Vaughan’s report included this graphic:
In the Sunday phone call, a second White House official passionately set out the political case for Trump’s reforms, which include a real fix for chain-migration. The official said:
The question is what ought to be the priority for Congress? The priority for Congress ought to be to save American lives, protect American jobs, and to improve the well-being of American communities. These reforms accomplish that.
They live up to the president’s campaign commitments to have an immigration system that puts the needs of hardworking Americans first, and so you will see when you get these documents they deal with issues that are of vital importance to community safety and economic security, whether it be protecting low-income African-American and Hispanic workers from unfair displacement, preventing the release of dangerous criminals aliens in our sanctuary cities, closing glaring loopholes in our borders through rules on Unaccompanied Alien Children and asylum reform, ending a system of chain migration that depresses wages and increases unemployment.
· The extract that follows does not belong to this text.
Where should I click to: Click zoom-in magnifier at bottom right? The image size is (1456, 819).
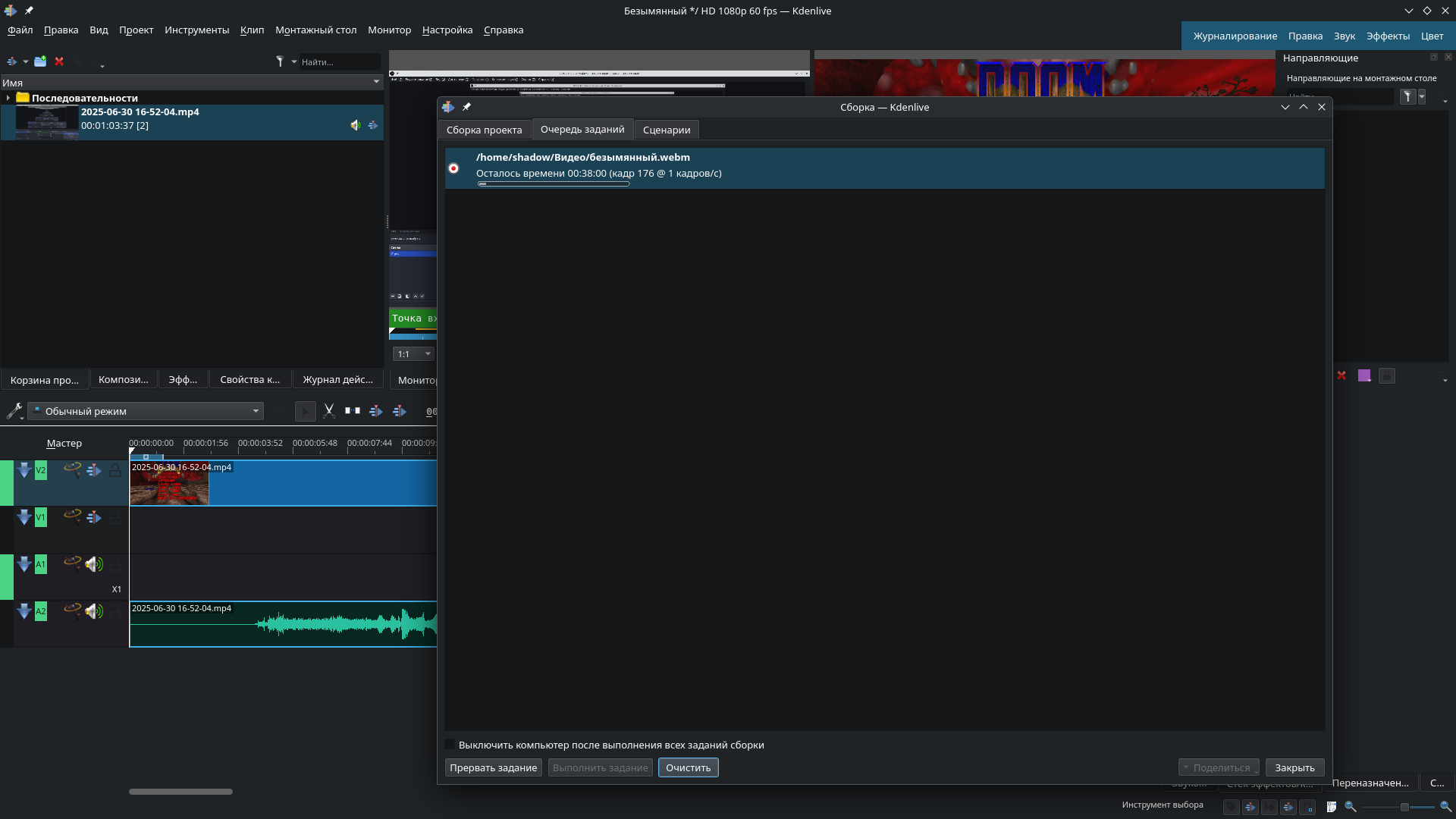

We would expect Congress to include all of these reforms in any package that addresses the possible status of DACA recipients, so that we ere ending illegal immigration and we are solving the problem of chain migration once and for all, which is what the American people voted for, in the House, in the Senate and the Presidency, and the other views had their fair day in the democratic process, and the American people voted for the reforms outlined in this package.
Four million Americans turn 18 each year and begin looking for good jobs in the free market.
But business groups have used their political power to tilt the labor market in their favor, via the federal policy of importing 1 million consumers and workers each year. The government also hands out almost 3 million short-term work permits to foreign workers. These permits include roughly 330,000 one-year OPT permits for foreign graduates of U.S. colleges, roughly 200,000 three-year H-1B visas for foreign white-collar professionals, and 400,000 two-year permits to DACA illegals. Universities employ roughly 100,000 foreign guest workers.
That Washington-imposed economic policy of mass-immigration floods the market with foreign labor, spikes profits and Wall Street values by cutting salaries for manual and skilled labor offered by blue-collar and white-collar employees. It also drives up real estate prices, widens wealth-gaps, reduces high-tech investment, increases state and local tax burdens, hurts kids’ schools and college education, pushes Americans away from high-tech careers, and sidelines at least 5 million marginalized Americans and their families, including many who are now struggling with opioid addictions.
The cheap-labor policy has also reduced investment and job creation in many interior states because the coastal cities have a surplus of imported labor. For example, almost 27 percent of zip codes in Missouri had fewer jobs or businesses in 2015 than in 2000, according to a new report by the Economic Innovation Group. In Kansas, almost 29 percent of zip codes had fewer jobs and businesses in 2015 compared to 2000, which was a two-decade period of massive cheap-labor immigration.
Americans tell pollsters that they strongly oppose amnesties and cheap-labor immigration, even as most Americans also want to favor legal immigrants, and many sympathize with illegals.
Because of the successful cheap-labor strategy, wages for men have remained flat since 1973, and a growing percentage of the nation’s annual income is shifting to investors and away from employees. The business-funded Hamilton Project suggests that the shift is transferring $1 trillion per year from 160 million employees to the nation’s investors.